Landscape of Mt.Unzen, Nagasaki
- Medium:
- Mokuhanga (Japanese woodblock)
- Image courtesy of
- Saru Gallery
Description
Mt. Unzen is the volcanic massif rising above the Shimabara Peninsula in Nagasaki Prefecture; its peaks (Fugen-dake among them) and the spa town of Unzen on its slopes were familiar Taisho-Showa travel subjects. Onchi's landscape would typically reduce the mountain to a few flat color planes with [bokashi](/glossary/bokashi) gradients establishing atmosphere, more concerned with structural composition than topographical record. Where the [meisho-e](/glossary/meisho-e) tradition handed down a vocabulary for famous mountain views (Hokusai's Fuji, Hiroshige's stations), [sosaku-hanga](/glossary/sosaku-hanga) artists treated such scenes as occasions for personal pictorial invention rather than for completing a recognizable set.

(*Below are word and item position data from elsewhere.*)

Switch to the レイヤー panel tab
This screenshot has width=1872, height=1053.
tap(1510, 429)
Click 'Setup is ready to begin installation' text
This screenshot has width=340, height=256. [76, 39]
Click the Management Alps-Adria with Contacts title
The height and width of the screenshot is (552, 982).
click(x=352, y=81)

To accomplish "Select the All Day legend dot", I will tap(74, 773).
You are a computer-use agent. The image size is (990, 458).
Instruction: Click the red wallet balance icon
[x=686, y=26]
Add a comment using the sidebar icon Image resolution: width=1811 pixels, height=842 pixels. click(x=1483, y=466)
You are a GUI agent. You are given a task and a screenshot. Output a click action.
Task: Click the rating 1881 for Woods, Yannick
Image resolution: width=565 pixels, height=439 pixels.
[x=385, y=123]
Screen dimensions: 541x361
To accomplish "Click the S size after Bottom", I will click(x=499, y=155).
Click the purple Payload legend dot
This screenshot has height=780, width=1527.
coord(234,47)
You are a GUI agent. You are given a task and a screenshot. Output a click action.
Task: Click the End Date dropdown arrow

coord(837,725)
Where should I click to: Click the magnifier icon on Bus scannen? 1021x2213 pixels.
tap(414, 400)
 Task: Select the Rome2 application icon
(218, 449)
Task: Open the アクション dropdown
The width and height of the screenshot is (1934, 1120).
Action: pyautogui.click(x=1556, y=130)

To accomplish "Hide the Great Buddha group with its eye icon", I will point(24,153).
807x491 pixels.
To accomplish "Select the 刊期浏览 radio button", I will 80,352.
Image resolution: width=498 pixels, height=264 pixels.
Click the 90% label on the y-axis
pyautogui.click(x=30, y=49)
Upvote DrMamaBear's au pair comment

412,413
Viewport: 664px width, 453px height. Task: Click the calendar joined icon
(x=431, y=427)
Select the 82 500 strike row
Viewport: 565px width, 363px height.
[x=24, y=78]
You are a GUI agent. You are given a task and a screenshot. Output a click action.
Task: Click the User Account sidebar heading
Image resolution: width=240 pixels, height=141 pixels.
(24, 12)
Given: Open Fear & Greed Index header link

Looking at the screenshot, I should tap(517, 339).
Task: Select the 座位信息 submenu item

Self-carved key and color blocks give the printed surface a directness absent from the polished collaborative [ukiyo-e](/glossary/ukiyo-e) of the previous century. The print belongs to Onchi's representational landscape work, running parallel to his lyrical portraits and his abstract "Work" compositions across the same productive decades.